Any litter or a single pup can get Giardia, Coccidia, parasites at any location where they reside, even buyers backyards. How buyers manage their pup after purchase can also create health issues. Any breeder can experience common issues like these unless they're living in a bubble. I know Christy deworms, vaccinates, and takes care of her animals and microchips them too. She takes care of the expected "Poodle" standards, docking and dewclaw removal. 

My point is, don't judge a breeder on a photo. Do research but don't join a forum and on the same day write a negative post which jump started this conversation. Not every breeder has a website. I never did. 

Health issues should be brought back to the breeder before going "forum public" so they can have an opportunity to rectify them. Buyers should be taking their new pup to their vet within the 1st week of purchase. Asking yourself if you abided by your responsibly as a buyer to bring your issue back to the breeder 1st, in a timely manner is a courtesy to the breeder and an expected breeder protocol. 

I recommend that you build a rapore with your breeder. I have 16 years of rapore with Gemstone. When I bred GSDs, I built a 40+ year relationship with my 1st GSD breeder. It exists today. She doesn't breed any longer but still owns GSDs. Looking to continue ownership of any breed should have renewed research of lines if older lines are no longer available and is why most repeat buyers start with their previous purchase breeder.
😁 Maybe I'm done now.


----------



## twyla (Apr 28, 2010)

After spending $22,000 and going on vet bills for a single dog all of her issues are genetic and can be tested for. I was a fool once never again, I am very discerning about websites and conversations with breeders, and for me it is an absolute must that a breeder do something with their dogs besides make puppies, shows to me that there is a investment in their breed and their dogs. AS for appropriate OFA and CHIC health testing on the parents not being a complete guarantee I agree, but it is a start as for wanting a breeder to do something with their dogs it means they are breeding with propose, so temperament and physique all come into play. 
My last pup I got from a champion show breeder, the pup is out of AKC Grand Champion parents, is a show fail grew to tall, has very few vet visits beyond they necessary vaccines and well checks, the other visits were him being a puppy doing dumb puppy things
Nope never again is a cute puppy enough, those cute puppies grow up 
I need the odds in my favor health wise or I will go through a rescue group .


----------



## 94Magna_Tom (Feb 23, 2021)

Jilly SummerSunset said:


> Health issues should be brought back to the breeder before going "forum public" so they can have an opportunity to rectify them.

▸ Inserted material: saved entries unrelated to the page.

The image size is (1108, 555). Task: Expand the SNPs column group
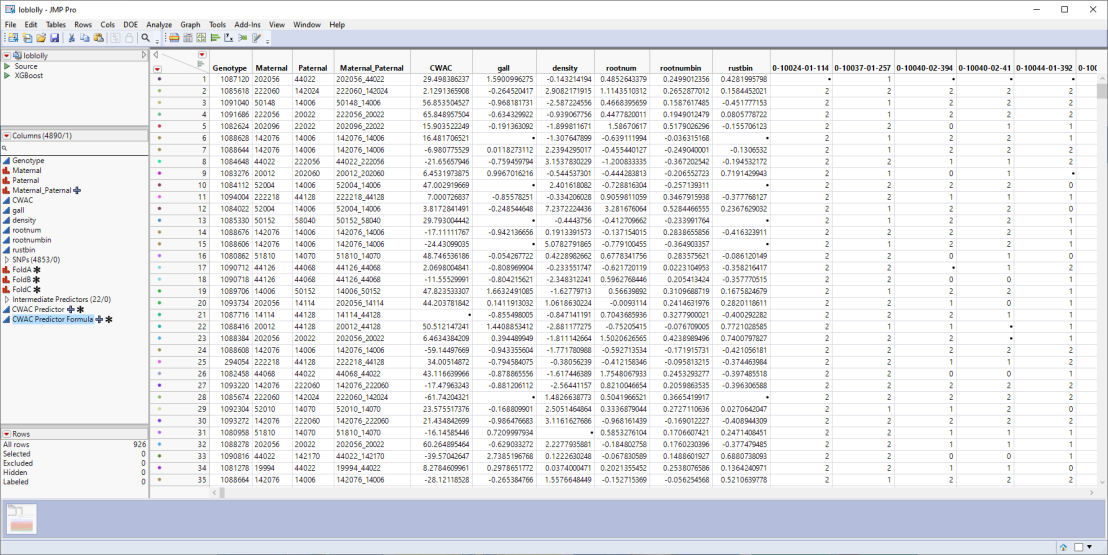pos(7,258)
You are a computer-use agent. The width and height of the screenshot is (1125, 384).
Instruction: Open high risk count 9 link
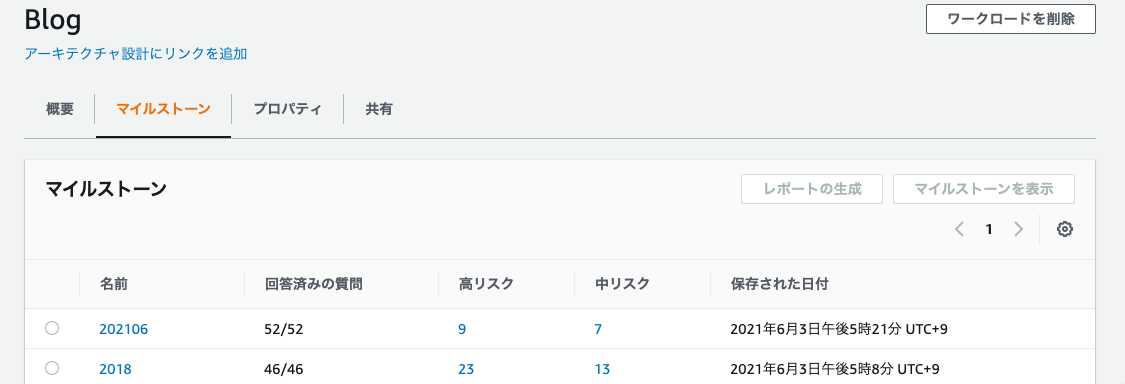click(x=462, y=329)
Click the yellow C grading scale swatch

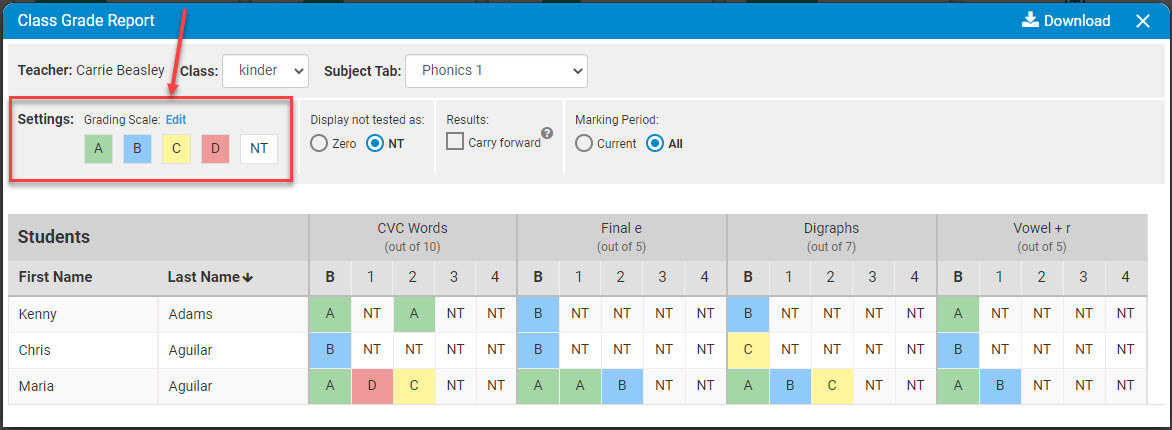point(176,148)
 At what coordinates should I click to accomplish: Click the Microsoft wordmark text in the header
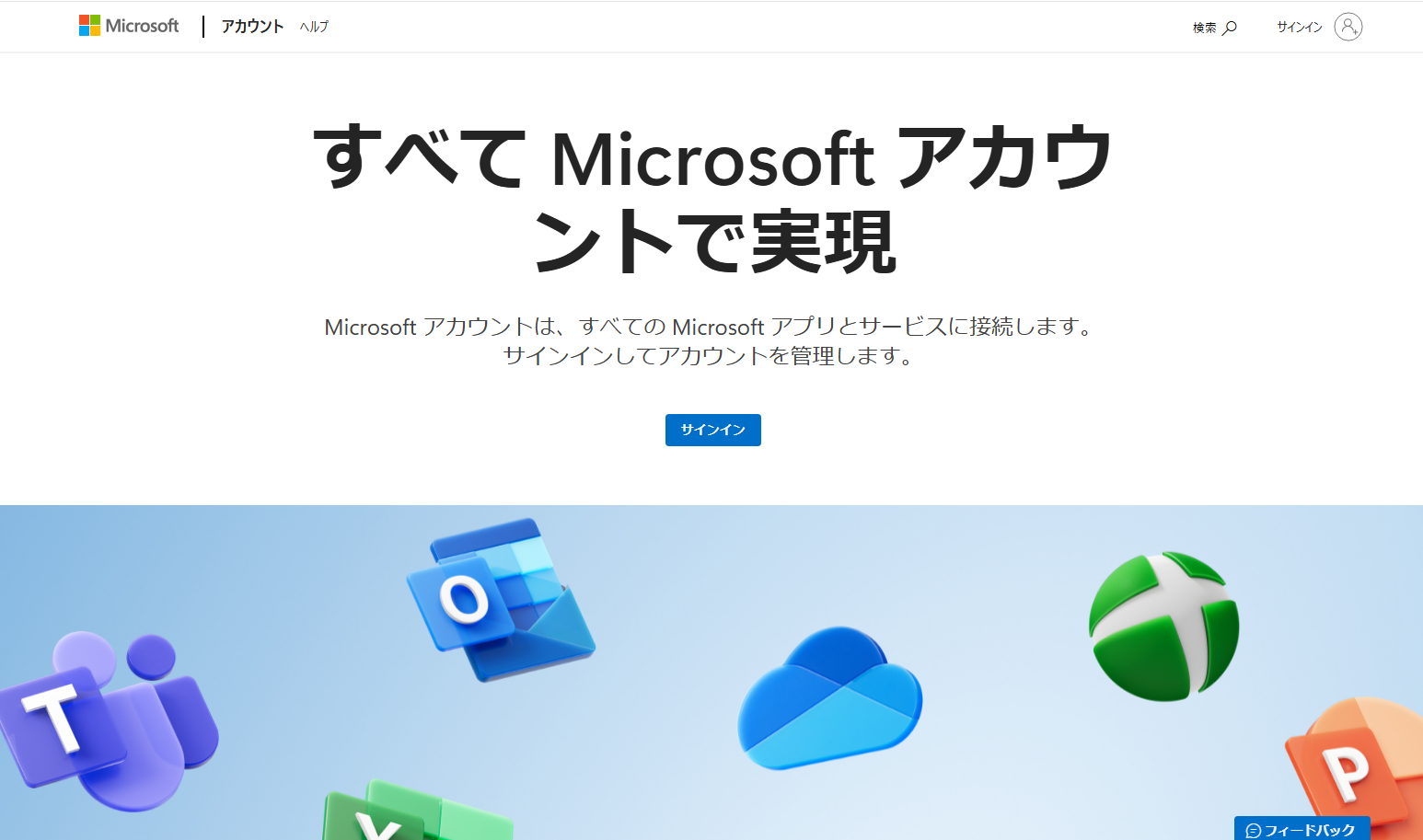[x=142, y=26]
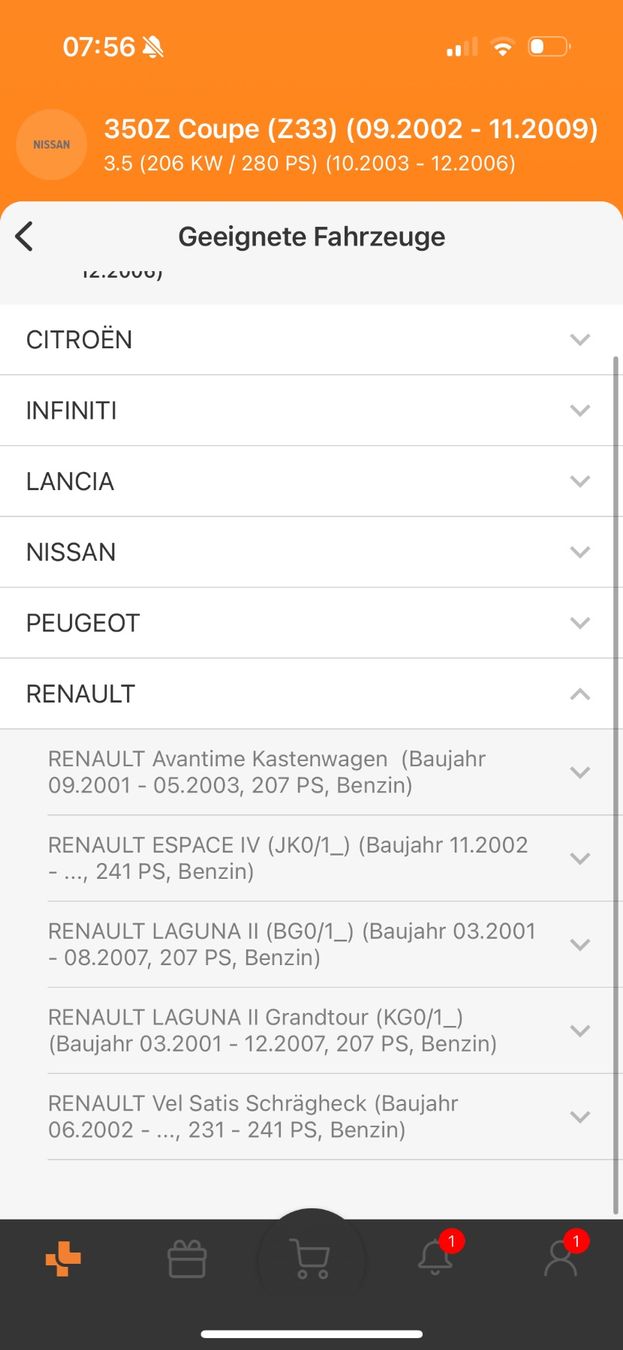The width and height of the screenshot is (623, 1350).
Task: Tap the Nissan brand logo
Action: pos(52,145)
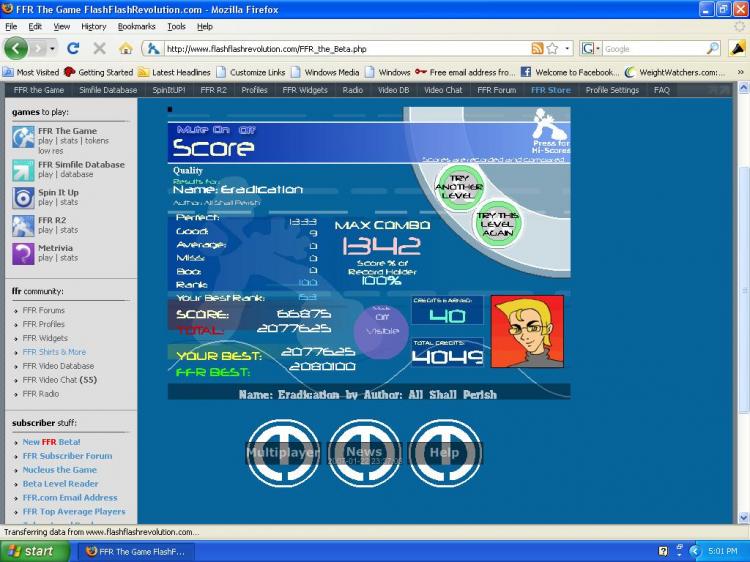Expand the address bar URL history dropdown

[567, 48]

I admire your compassion and steadfastness in regards to this breeder! Most folks who join the forum are seeking advice on any given subject matter, and generally have no intensions of hurting anyone's feelings. People often would like to inquire here first to help them determine if a concern is large enough to "bother" the breeder (or the vet, or...) with. Even though most breeders welcome questions/concerns from their buyers, some buyers are a little apprehensive with contacting them, perhaps in fear that the breeder will learn how little they may know about raising puppies! Conversation is good. Facts are good. Thanks so much for your input here!


----------



## Janti's Mom (Aug 14, 2021)

thereddogruby said:


> Hello! I was wondering if anyone has had experience with Gemstone's Poodles in Tolland, Ct. I've recently left a deposit for a pup in their next litter. First, I'd like to say the owner/breeder was as helpful as can be with all my questions and was the first breeder who took the time to talk to me over the phone. Honestly, she was a delight to talk to. She seemed fair in her pricing, in her mindset about poodles and explained everything. I'm being a cautious buyer and want to make sure my feelings about this breeder are correct- that she is OK and reputable. I've done my research as best as I can, just following it through even further. Thanks all!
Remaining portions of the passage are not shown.